__YOUR INSTRUCTIONS__
Can you extend the article on the Procter & Gamble laundry detergent pod recall, picking up right after its last line?

EXCERPT Start Marker

On April 5, 2024, Procter & Gamble recalled approximately 8.2 million units of Tide, Gain, Ariel, and Ace detergents packed in flexible film bags. The outer packaging can split along its zipper track, posing serious injury risks if the laundry pod contents are accessed and ingested by your children or other vulnerable people. (1)(2)

The CPSC (or the U.S. Consumer Product Safety Commission) advisory warns that ingestion of large quantities of any surfactant-containing household cleaning products, such as these detergent pods, can lead to death, especially to vulnerable people with underlying health issues or medical conditions. (1)(2)

Exposure to these recalled detergent pods also increases the risk of skin or eye injuries to your little kids. (1)(2)

The CPSC safety notice added that the recall includes approximately 56,741 affected bags of laundry detergent in Canada. (1)(2)

Procter & Gamble and the CPSC clarified that there haven’t been any confirmed cases or incidents relating to the packaging defect that caused the recall. (1)(2)

There have been four reports of children accessing the liquid laundry detergent pods in the US. Ingestion was reported in three of these four cases. (1)(2)

However, although the recalled lots were being sold when these incidents were reported, neither Procter & Gamble nor the CPSC can confirm whether these detergent pods were from the recalled products. (1)(2)


Which Procter & Gamble Products Are Recalled?

This recall includes liquid laundry detergent packets from the following brands (see full list below): (1)(2)

  • Tide
  • Gain
  • Ariel
  • Ace 


These are brands produced and sold by The Procter & Gamble Company of Cincinnati, Ohio.


What Tide Products Are Recalled?


Tide pods included in this 2024 recall: (1)(2)

  • Tide Pods Original
  • Tide Simply Pods Plus Oxi Boost
  • Tide Pods Clean Breeze Scent
  • Tide Pods Free & Gentle
  • Tide Pods Oxi
  • Tide Pods Ultra Oxi
  • Tide Pods Spring Meadow Scent
  • Tide Pods Light


Is There A Recall On Gain Laundry Detergent?


Yes. The following are the Gain products included in this recall: (1)(2)

  • Gain Flings Original
  • Gain Flings Moonlight Breeze Scent
  • Gain Flings Blissful Breeze Scent
  • Gain Flings Spring Daydream Scent
  • Gain Flings Plus Ultra Oxi
  • Gain Flings Plus Odor Defense


Recalled Ace Detergent Pods 


Here are the recalled Ace products: (1)(2)

  • Ace Pods Clean Breeze
  • Ace Pods Spring Meadow


Recalled Ariel Detergent Pods


This is the only Ariel product included in this recall: (1)(2)

  • Ariel Pods Alpine Breeze


How Do I Know If My Procter & Gamble Products Have Been Recalled?

This recall involves certain lot codes of Tide Pods, Gain Flings, Ace Pods, and Ariel Pods liquid laundry packets in flexible film bags only. The bags had a range of 12 to 39 laundry detergent packets inside. (1)(2)

The affected products were manufactured between September 2023 and February 2024. They were sold from September 2023 up to the recall date through the following shops and retailers: (1)(2)

  • (online shop)
  • Big Lots
  • CVS
  • Family Dollar
  • Home Depot
  • Sam’s Club
  • Target
  • Walmart
  • Other major stores nationwide or online shops and websites


Note that only products with the following recalled lot codes are included in this Procter & Gamble (listed on (3)

EXCERPT End Marker
RECORDED DATA Start Marker

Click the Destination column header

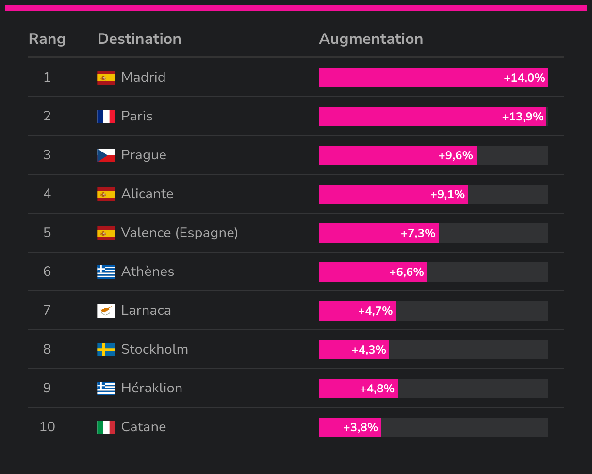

RECORDED DATA End Marker

__TASK RESPONSE__
You can find these lot codes at the bottom of the original packaging of the recalled laundry detergent bags. (1)(2)



What To Do With My Recalled Procter & Gamble Products?

Confirm if the Procter & Gamble detergent bags you have at home are included in the recall by checking their product name and the lot codes. (1)(2)

If you have any of these recalled Procter & Gamble liquid detergent products at home, immediately secure these recalled bags. Keep them out of reach of children, even while you are still trying to verify if they’re included in the recall. (1)(2)

You can contact Procter & Gamble for a full refund of all the affected products in your home. The brand will also provide a free replacement child-resistant bag you can use to store your detergent pods. (1)(2)

To further help in babyproofing your home, the brand may also send you a cabinet lock that you can use to secure your laundry materials and keep them out of your children’s reach. (1)(2)


Are These Procter & Gamble Products Still Safe To Use?

Yes. The quality and safety of the laundry products remain the same. Only the packaging is affected by this recall. (1)(2)

They were recalled because of the defective laundry detergent packs – you can’t reseal the packaging. It can pose safety risks if ingested by children or other vulnerable people who might access the contents. (1)(2)

It’s fine to keep the products and use them in your home if you transfer them into a child-proof container and keep them out of your children’s reach. (1)(2)

Here’s a guide from Tide: (1)(2)


How To Process Your P&G Recall Refund

If you’re affected by this recall, take a photo of the recalled product and ensure it shows the lot code (see guide above). Contact Procter & Gamble through the following channels to get help in processing your refund or replacement:

  • Toll-free phone number: 833-347-5764 from Monday through Friday at 9 AM ET to 6 PM ET or Saturday at 9 AM ET to 5:30 PM ET
  • Recall website link:


Where Were These Procter & Gamble Products Manufactured?

  • United States (1)(2)


Tips To Keeping Your Children Safe From Laundry Detergents

Always keep laundry detergents (even if they haven’t been recalled) and other household cleaning products out of your children’s reach.

It’s also ideal to keep these potentially dangerous products inside child-proof containers or in locked cabinets.

Also, try to talk to your children about the dangers of copying or joining dares or challenges that go viral on social media. (4)

For example, in 2017 alone, most (about 10,500 reports) of the exposures to laundry pods were reported among children younger than five. However, US Poison Control reported about 220 teen exposures, with as much as 25% being intentional. (4)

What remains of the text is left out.